§ **TASK TO CARRY OUT**:
Somewhere below are a line with "Switch to the Tracking tab" and a later line with "Task: Expand the 地区 region dropdown". Output exactly those lines and all lines between them.

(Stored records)
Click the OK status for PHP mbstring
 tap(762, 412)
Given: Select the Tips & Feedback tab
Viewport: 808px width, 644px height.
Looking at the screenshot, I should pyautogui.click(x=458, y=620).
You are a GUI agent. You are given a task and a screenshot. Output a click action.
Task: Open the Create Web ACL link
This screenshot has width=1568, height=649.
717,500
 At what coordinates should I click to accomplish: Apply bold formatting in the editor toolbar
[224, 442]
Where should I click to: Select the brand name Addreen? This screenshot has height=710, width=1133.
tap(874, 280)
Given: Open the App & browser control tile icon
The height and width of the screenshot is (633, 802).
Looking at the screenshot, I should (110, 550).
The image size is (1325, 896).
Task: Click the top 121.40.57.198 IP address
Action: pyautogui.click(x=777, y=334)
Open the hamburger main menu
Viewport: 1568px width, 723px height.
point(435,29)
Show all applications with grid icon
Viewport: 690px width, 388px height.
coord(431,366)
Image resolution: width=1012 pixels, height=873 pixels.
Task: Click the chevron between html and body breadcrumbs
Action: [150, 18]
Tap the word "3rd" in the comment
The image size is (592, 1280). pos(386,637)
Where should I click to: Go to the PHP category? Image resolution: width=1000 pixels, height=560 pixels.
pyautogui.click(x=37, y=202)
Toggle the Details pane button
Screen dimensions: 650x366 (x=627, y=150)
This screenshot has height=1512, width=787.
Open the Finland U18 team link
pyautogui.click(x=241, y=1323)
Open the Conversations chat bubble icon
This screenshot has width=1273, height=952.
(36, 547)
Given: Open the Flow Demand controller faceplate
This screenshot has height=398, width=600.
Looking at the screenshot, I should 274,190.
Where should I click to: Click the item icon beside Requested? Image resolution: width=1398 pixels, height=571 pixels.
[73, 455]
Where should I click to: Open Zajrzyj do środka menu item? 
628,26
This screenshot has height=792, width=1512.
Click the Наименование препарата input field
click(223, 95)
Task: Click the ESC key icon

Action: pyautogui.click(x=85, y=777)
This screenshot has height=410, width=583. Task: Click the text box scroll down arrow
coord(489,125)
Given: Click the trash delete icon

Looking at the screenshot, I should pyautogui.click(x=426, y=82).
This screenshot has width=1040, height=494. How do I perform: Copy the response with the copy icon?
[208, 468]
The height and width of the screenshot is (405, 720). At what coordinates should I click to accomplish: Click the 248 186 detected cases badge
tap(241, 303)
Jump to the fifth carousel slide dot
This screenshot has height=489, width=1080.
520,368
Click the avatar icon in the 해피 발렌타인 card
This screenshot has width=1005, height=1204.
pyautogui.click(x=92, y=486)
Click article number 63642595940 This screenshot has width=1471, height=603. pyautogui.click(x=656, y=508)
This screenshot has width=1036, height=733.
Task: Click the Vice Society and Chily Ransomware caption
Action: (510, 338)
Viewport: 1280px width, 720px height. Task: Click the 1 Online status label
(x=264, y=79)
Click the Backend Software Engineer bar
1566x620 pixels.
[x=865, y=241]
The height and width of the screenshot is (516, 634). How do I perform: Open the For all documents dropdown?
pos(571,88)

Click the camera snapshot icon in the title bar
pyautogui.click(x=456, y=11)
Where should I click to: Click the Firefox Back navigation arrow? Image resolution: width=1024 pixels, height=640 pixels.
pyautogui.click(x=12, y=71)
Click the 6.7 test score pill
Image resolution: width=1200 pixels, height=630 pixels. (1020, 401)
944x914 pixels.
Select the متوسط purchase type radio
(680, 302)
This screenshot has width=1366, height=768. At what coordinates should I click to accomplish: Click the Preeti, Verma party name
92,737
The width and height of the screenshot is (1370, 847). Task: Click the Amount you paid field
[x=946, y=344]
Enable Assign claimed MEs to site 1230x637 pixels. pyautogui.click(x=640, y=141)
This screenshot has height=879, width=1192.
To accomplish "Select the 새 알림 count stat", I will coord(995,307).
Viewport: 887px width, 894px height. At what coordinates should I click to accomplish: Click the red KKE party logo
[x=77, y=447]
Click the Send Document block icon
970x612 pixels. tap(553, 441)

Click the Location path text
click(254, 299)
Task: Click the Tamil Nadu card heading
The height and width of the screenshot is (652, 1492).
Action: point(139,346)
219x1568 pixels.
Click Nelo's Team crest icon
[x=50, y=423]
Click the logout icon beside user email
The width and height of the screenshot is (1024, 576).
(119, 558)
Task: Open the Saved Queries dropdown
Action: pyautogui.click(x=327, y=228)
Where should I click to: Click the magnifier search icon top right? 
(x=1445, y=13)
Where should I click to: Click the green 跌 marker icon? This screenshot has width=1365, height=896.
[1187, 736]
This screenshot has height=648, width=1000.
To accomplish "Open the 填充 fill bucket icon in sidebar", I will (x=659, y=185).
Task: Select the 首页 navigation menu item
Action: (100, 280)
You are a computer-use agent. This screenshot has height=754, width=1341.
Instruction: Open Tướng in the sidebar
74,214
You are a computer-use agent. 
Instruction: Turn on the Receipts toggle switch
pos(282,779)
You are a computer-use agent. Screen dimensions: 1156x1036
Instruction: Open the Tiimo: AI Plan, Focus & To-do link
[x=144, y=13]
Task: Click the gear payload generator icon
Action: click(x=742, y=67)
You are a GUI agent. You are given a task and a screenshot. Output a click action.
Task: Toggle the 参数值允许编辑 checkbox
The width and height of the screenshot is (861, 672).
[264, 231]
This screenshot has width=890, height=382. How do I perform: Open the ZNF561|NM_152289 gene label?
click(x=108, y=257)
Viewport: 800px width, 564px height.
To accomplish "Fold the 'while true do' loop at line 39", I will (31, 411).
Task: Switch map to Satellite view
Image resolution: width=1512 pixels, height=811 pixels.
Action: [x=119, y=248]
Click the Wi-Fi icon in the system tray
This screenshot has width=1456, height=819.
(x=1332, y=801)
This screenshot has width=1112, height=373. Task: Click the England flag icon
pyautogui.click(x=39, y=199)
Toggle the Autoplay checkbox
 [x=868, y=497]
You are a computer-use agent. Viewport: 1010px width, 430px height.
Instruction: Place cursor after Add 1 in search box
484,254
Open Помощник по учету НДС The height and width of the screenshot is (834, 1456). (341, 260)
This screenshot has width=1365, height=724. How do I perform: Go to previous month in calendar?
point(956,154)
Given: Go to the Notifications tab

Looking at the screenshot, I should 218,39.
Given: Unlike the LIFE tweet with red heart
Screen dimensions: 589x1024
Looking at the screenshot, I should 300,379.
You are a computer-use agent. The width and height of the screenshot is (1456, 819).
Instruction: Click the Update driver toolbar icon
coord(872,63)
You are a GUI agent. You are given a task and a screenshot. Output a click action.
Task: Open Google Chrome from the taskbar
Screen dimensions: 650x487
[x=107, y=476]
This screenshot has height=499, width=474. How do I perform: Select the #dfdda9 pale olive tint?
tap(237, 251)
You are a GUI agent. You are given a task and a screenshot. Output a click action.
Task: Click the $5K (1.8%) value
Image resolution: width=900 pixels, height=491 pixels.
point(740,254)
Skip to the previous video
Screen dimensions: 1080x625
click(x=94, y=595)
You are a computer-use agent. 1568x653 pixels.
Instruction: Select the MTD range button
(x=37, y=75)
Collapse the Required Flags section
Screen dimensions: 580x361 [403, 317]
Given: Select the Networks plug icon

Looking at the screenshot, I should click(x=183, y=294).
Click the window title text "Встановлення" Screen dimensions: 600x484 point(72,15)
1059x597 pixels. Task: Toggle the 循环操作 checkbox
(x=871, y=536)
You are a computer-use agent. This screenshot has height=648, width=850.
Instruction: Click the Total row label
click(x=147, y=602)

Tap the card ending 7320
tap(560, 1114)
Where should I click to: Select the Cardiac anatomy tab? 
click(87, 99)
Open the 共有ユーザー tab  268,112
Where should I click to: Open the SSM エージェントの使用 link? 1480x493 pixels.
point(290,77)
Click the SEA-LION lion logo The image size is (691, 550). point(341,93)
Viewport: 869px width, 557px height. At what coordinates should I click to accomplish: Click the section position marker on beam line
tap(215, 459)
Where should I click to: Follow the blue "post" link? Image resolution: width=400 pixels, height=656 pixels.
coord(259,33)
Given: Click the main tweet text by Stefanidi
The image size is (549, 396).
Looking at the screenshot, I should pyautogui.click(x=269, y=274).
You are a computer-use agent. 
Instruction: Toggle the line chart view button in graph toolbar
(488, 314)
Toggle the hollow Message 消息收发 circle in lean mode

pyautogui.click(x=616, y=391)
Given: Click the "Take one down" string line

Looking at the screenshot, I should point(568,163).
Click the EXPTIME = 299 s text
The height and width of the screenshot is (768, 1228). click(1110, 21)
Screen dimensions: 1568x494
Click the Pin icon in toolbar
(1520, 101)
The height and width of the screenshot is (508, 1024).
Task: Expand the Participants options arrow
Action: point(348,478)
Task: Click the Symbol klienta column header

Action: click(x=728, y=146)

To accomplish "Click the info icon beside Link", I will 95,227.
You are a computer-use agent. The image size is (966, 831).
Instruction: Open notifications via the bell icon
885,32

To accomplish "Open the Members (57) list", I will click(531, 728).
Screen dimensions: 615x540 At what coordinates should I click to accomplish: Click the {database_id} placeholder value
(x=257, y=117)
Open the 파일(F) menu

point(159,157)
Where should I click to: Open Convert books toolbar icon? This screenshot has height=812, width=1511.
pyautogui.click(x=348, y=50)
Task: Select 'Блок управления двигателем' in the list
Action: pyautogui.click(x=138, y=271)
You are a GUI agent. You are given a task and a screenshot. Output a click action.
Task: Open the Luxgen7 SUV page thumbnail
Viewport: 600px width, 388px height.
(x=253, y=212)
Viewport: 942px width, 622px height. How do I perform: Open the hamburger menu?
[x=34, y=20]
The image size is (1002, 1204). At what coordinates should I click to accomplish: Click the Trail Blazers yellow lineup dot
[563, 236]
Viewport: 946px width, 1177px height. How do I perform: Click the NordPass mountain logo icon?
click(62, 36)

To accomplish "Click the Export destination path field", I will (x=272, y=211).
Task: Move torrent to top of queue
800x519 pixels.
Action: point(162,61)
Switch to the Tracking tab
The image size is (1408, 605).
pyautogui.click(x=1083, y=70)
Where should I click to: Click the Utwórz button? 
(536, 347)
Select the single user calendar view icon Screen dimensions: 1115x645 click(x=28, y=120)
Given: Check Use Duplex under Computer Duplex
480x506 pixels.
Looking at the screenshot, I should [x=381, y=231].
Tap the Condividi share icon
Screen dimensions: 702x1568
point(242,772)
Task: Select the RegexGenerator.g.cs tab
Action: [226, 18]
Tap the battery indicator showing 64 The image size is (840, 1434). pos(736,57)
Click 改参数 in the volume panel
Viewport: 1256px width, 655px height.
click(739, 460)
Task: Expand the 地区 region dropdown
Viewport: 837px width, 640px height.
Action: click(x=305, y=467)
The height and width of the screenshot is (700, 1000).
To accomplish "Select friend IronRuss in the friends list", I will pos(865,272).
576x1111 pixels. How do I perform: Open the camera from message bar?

§ **RESPONSE**:
Switch to the Tracking tab
The image size is (1408, 605).
pyautogui.click(x=1083, y=70)
Where should I click to: Click the Utwórz button? 
(536, 347)
Select the single user calendar view icon Screen dimensions: 1115x645 click(x=28, y=120)
Given: Check Use Duplex under Computer Duplex
480x506 pixels.
Looking at the screenshot, I should [x=381, y=231].
Tap the Condividi share icon
Screen dimensions: 702x1568
point(242,772)
Task: Select the RegexGenerator.g.cs tab
Action: [226, 18]
Tap the battery indicator showing 64 The image size is (840, 1434). pos(736,57)
Click 改参数 in the volume panel
Viewport: 1256px width, 655px height.
click(739, 460)
Task: Expand the 地区 region dropdown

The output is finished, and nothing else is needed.